Specifying a seed means every sample image will use that exact seed, which means you can literally see the LoRA evolve. Here's an example usage:
```
hrld person is riding a bike --d 42
hrld person is a body builder --d 42
hrld person is a rock star --d 42
```
Here's what it looks like in the UI:
![flags.png](flags.png)
And here are the results:
![seed.gif](seed.gif)
In addition to the `--d` flag, here are other flags you can use:
- `--n`: Negative prompt up to the next option.
- `--w`: Specifies the width of the generated image.
- `--h`: Specifies the height of the generated image.
- `--d`: Specifies the seed of the generated image.
- `--l`: Specifies the CFG scale of the generated image.
- `--s`: Specifies the number of steps in the generation.
The prompt weighting such as `( )` and `[ ]` also work. (Learn more about [Attention/Emphasis](https://github.com/AUTOMATIC1111/stable-diffusion-webui/wiki/Features#attentionemphasis))
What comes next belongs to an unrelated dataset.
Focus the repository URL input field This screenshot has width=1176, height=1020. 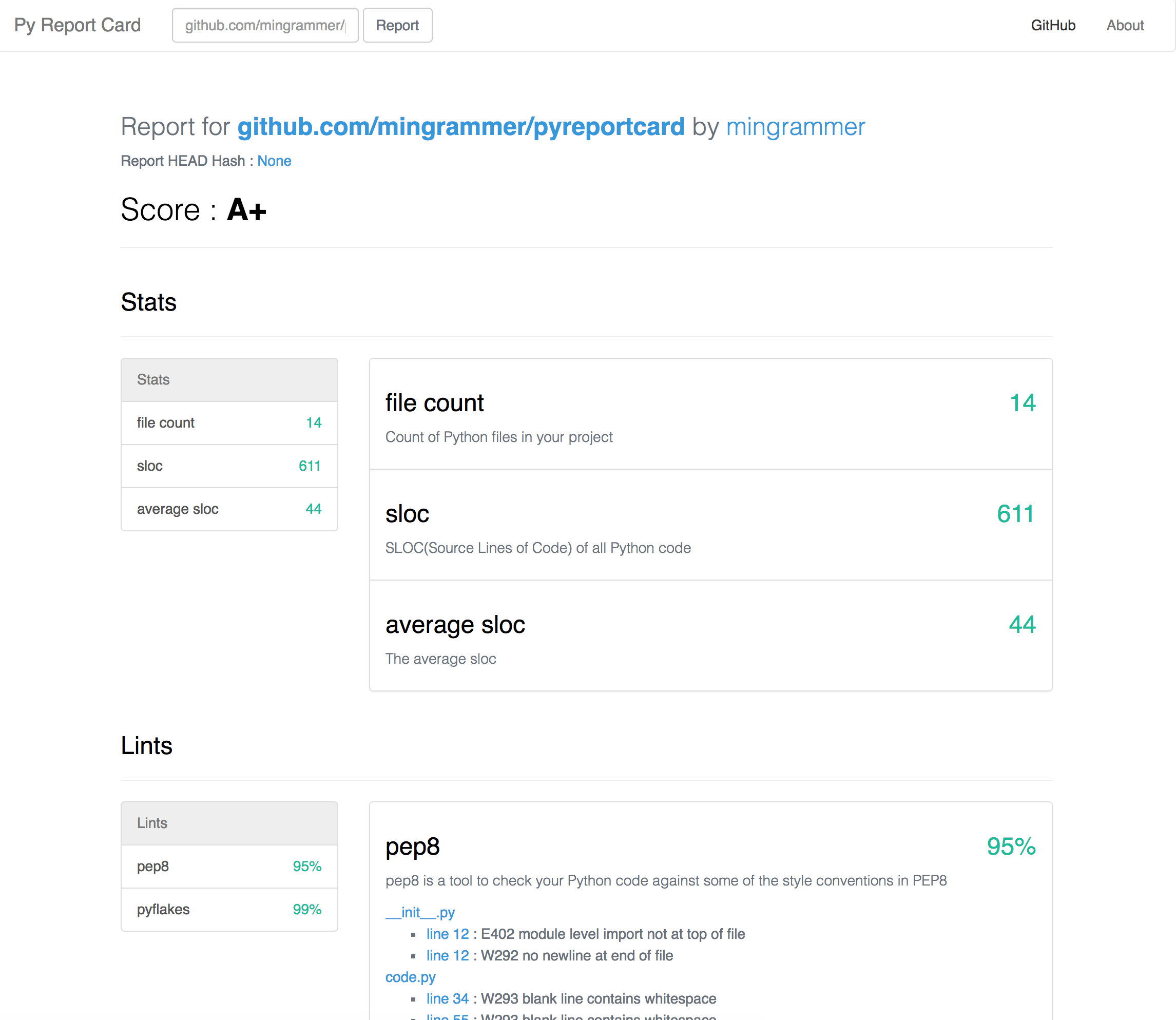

## Publishing to Huggingface
1. Get your Huggingface Token from https://huggingface.co/settings/tokens
2. Enter the token in the "Huggingface Token" field and click "Login". This will save the token text in a local file named `HF_TOKEN` (All local and private).
3. Once you're logged in, you will be able to select a trained LoRA from the dropdown, edit the name if you want, and publish to Huggingface.
![publish_to_hf.png](publish_to_hf.png)
## Advanced
The advanced tab is automatically constructed by parsing the launch flags available to the latest version of [kohya sd-scripts](https://github.com/kohya-ss/sd-scripts). This means Fluxgym is a full fledged UI for using the Kohya script.
> By default the advanced tab is hidden. You can click the "advanced" accordion to expand it.
![advanced.png](advanced.png)
## Advanced Features
### Uploading Caption Files
You can also upload the caption files along with the image files. You just need to follow the convention:
1. Every caption file must be a `.txt` file.
2. Each caption file needs to have a corresponding image file that has the same name.
3. For example, if you have an image file named `img0.png`, the corresponding caption file must be `img0.txt`.